9M Revenue ₹1,098 Cr – Management eyeing ₹1,500 Cr for FY26 if Q4 behaves.
“Our revenue for Q3 FY26 was ₹400.8 crores with strong performance in snack pellets and gathiya.” (Translation: The Gujarati staples saved the quarter while everything else behaved politely.)
“The Modasa facility with capacity of 63,085 metric tons is now integral to our manufacturing base.” (Translation: After the Rajkot fire drama, we really needed a new kitchen. 😅)
“Supply chain disruptions caused revenue loss of around 8%–10% earlier.” (Translation: Yes, the fire hurt more than we initially admitted.)
“Our fill rates are currently at around 93%.” (Translation: Distributors finally stopped shouting at us.)
“We plan to add one new distributor every working day this year.” (Translation: Someone in the sales team just received the world’s most stressful KPI. 😏)

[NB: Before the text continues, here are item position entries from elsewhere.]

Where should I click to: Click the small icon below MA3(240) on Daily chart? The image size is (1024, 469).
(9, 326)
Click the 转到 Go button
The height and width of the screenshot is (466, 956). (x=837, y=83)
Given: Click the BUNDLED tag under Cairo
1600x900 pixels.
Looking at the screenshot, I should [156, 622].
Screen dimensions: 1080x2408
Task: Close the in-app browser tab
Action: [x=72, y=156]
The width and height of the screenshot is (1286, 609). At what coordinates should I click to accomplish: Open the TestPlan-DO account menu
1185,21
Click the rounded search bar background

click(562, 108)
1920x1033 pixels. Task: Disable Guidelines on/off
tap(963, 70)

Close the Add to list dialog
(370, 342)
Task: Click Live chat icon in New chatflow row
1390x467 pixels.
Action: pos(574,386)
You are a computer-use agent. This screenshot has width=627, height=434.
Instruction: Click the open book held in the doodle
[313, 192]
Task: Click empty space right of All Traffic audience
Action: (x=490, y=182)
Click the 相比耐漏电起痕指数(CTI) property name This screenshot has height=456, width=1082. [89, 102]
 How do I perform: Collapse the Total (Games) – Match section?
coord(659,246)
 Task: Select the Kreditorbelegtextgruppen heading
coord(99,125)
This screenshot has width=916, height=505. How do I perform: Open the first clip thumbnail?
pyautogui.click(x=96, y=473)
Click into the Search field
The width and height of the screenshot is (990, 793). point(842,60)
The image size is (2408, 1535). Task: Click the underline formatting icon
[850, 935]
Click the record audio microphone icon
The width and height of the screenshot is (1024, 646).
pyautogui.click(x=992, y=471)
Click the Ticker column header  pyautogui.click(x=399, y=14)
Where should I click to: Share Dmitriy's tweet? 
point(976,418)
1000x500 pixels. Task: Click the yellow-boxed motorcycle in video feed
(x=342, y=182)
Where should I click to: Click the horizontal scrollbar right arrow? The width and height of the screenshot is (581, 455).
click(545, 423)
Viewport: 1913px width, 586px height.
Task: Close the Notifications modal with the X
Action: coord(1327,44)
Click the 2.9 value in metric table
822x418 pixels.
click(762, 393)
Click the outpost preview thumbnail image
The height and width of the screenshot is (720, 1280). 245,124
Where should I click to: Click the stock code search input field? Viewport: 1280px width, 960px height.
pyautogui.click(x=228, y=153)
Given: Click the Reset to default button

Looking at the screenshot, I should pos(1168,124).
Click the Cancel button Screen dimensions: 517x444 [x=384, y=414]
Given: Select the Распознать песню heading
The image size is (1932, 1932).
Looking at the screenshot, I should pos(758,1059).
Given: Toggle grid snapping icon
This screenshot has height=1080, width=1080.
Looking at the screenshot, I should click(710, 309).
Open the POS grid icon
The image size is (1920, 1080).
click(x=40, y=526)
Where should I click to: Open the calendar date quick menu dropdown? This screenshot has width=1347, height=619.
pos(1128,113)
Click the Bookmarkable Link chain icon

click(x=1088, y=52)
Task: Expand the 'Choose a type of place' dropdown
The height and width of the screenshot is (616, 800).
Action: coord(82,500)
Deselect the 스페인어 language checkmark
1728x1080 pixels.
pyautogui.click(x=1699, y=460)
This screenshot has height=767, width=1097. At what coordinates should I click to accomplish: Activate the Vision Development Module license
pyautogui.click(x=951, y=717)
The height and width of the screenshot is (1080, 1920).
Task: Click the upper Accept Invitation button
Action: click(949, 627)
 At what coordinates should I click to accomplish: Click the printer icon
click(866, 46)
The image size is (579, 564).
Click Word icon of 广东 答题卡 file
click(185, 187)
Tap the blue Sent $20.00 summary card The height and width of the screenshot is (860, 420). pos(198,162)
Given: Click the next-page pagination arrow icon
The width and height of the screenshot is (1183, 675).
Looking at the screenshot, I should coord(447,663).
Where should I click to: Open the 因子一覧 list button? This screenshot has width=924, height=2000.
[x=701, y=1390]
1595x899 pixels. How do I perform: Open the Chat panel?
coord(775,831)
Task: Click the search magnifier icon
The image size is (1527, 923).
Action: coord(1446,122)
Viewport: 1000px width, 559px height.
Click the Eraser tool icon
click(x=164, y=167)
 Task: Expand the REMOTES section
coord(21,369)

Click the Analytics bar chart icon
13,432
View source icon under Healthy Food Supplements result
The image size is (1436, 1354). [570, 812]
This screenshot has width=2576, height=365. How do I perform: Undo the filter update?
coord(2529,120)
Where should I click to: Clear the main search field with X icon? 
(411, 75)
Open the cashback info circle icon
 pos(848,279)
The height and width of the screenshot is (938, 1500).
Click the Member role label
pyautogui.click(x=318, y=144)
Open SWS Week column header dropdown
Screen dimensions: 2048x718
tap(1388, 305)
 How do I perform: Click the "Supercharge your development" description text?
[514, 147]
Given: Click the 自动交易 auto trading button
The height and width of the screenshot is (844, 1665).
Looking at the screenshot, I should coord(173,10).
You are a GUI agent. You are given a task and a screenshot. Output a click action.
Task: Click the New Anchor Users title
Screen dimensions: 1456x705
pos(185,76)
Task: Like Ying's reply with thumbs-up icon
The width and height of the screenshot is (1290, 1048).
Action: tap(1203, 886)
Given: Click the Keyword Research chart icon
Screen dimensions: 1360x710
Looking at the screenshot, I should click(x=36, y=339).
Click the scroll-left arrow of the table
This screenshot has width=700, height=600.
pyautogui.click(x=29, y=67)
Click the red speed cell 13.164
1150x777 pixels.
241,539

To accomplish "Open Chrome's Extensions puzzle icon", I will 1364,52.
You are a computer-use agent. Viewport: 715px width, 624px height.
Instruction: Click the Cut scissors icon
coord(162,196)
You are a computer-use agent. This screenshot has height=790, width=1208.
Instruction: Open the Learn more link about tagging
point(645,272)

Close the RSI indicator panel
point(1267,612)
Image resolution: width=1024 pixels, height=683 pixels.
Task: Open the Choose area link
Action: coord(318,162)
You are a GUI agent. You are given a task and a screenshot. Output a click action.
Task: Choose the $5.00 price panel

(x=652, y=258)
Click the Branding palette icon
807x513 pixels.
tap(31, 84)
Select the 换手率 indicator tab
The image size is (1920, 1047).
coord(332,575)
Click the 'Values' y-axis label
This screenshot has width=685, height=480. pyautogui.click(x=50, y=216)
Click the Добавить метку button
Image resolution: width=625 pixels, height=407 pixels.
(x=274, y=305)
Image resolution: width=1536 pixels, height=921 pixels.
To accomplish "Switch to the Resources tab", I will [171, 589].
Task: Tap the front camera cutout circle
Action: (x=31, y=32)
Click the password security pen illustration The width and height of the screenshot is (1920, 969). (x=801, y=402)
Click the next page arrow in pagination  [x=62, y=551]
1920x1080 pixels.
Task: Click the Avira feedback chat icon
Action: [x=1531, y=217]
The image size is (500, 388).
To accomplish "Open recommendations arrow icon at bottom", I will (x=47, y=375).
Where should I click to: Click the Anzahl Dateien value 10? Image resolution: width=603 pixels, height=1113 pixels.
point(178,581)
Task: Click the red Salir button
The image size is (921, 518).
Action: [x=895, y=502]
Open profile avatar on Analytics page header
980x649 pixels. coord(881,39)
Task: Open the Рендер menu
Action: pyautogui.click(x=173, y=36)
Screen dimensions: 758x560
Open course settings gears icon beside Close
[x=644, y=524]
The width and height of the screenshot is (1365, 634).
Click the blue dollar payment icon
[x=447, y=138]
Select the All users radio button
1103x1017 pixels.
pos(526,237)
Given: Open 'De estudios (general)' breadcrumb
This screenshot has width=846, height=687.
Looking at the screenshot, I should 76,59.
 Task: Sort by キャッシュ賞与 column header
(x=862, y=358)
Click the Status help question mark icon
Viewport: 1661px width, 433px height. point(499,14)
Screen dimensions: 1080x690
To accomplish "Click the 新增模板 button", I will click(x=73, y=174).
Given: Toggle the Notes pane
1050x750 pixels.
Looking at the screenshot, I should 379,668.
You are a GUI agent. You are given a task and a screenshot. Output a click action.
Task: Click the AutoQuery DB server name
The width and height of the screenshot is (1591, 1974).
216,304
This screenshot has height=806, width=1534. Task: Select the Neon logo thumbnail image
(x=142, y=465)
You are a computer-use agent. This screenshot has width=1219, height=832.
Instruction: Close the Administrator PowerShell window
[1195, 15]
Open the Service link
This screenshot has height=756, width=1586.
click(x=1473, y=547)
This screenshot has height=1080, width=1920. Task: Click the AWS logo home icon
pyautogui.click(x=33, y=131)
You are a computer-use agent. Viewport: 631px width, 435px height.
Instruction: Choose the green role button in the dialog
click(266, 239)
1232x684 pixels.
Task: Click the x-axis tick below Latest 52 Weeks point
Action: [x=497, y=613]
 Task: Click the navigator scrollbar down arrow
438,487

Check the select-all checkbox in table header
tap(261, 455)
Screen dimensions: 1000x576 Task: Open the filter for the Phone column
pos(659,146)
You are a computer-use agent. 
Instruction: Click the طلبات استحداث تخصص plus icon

“Gathiya will grow aided by TV advertising and marketing campaigns.” (Translation: Gujarat’s favorite snack is about to go on a national PR tour.)
“Our EBITDA margin should move toward double digits in the exit run rate.” (Translation: Not there yet, but please keep believing.)
4. Numbers Decoded
Source table
Metric
Q3 FY26
Commentary
Revenue
₹400.8 Cr
Sequential growth after supply chain recovery
Gross Margin
27.6%
+120 bps QoQ due to reduced trade discounts
EBITDA
₹30.4 Cr
Margin at 7.6%, still rebuilding
PAT
₹15.5 Cr
Includes minor exceptional scrap income
9M Revenue
₹1,098.6 Cr
Company expects ~₹1,500 Cr FY26
EBITDA Margin (9M)
6.3%
Fire disruption still dragging profitability
Interpretation: Margins improved mainly because trade discounts were reduced and low-margin SKUs were cut, not because raw material prices collapsed. Operational recovery — not pricing power — drove the improvement.